Shirin Ebadi writes a letter in Tehran (25 June 2007)
Bail for Ms Ebadi's client was set at $500,000
The Nobel Peace prize-winning lawyer, Shirin Ebadi, has complained to Iran's judiciary that criminals are treated better than political prisoners.

She said the fact bail for an accused rapist was set 50 times lower than for a detained reporter reflected political interference in the judiciary.

Parnaz Azima, a US-Iranian journalist, was released but cannot leave Iran.

Ms Ebadi said if Iranians were silent about social justice and poverty, it was a silence of oppression, not calm.

Ms Ebadi is one of the few dissenting voices in Iran still speaking out in an atmosphere where most are frightened to be critical.

Political interference

In a letter to the head of the judiciary, Ayatollah Hashemi Shahroudi, Ms Ebadi complained that a confessed rapist had been treated more leniently than Ms Azima, who has been accused of producing propaganda against the Islamic state.

Bail was set for the Radio Free Europe journalist at $500,000 (250,214), 50 times that of a rapist, and she had her passport confiscated.

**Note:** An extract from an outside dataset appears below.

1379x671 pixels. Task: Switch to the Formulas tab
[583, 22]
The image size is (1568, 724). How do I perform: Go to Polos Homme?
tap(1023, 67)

Leading Iranian-American academic Haleh Esfandiari
Haleh Esfandiari is one of the leading US experts on Iran

The Nobel laureate is representing another US-Iranian detainee - the 67-year-old academic, Haleh Esfandiari.

However, Ms Ebadi still has not been able to see her client.

She said Ms Esfandiari called her mother from jail to say she was being held in solitary confinement in stifling heat and with an injured arm.

The call only lasted one minute, but Ms Esfandiari's voice was said to be weak.

The cases of four US-Iranians being detained in Iran are being closely watched from Washington.

But at a seminar on peace, Mrs Ebadi also spoke of teachers, civil servants and workers arrested in Iran for demanding higher salaries.

She called for the release of several students arrested for expressing their views and, in a thinly veiled criticism of President Mahmoud Ahmadinejad, she said winning an election did not confer the right to rule without respect for human rights.